학술논문

Fast Tree Model for Predicting Network Security Incidents
Document Type
Conference
Source
2022 5th Information Technology for Education and Development (ITED) Information Technology for Education and Development (ITED), 2022 5th. :1-6 Nov, 2022
Subject
Computing and Processing
Measurement
System performance
Organizations
Network security
Predictive models
Behavioral sciences
Personnel
Average logloss
Average logloss reduction
Average Macro Accuracy
Average Micro Accuracy
Fast Tree Regression
Language
Abstract
Network security personnel are expected to provide uninterrupted services by handling attacks irrespective of the modus operandi. Multiple defensive approaches to prevent, curtail, or mitigate an attack are the primary responsibilities of a security personnel. Considering the fact that, predicting security attacks is an additional technique currently used by most organizations to accurately measure the security risks related to overall system performance, several approaches have been used to predict network security attacks. However, high predicting accuracy and difficulty in analyzing very large amount of dataset and getting a reliable dataset seem to be the major constraints. The uncertain behavior would be subjected to verification and validation by the network administrator. KDDD CUPP 99 dataset and NSL KDD dataset were both used in the research.

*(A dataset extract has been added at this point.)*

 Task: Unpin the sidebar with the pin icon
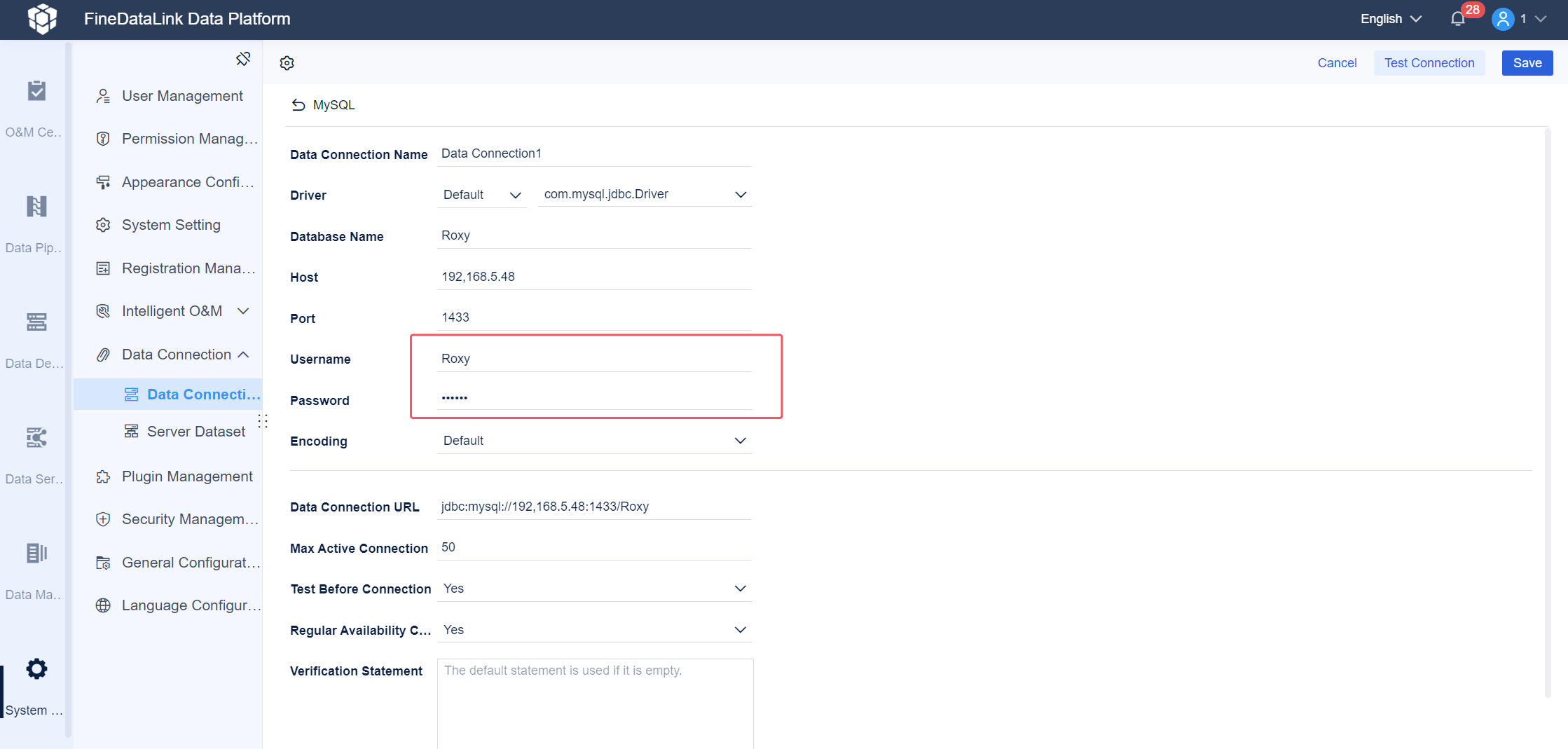pyautogui.click(x=243, y=59)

NSL KDD provides 0.997 average micro and macro accuracy, having average LogLoss of 0.16 and average LogLossReduction of 0.976. Log-Loss Reduction ranges from infinity to 1, where 1 and 0 represent perfect prediction and mean prediction respectively. Log-Loss reduction should be as close to 1 as possible for a good model. Log-Loss in the classification is an evaluation metrics that characterized the accuracy of a classifier. Log-loss is a measure of the performance of a classifier where the prediction input is a probability value between “0.00 to 1.00”. It should be as close to zero as possible. This paper proposes a FastTree Model for predicting network security incidents. Therefore, ML.NET Framework and FastTree Regression Technique have a high prediction accuracy and ability to analyze large datasets of normal, abnormal and uncertain behaviors.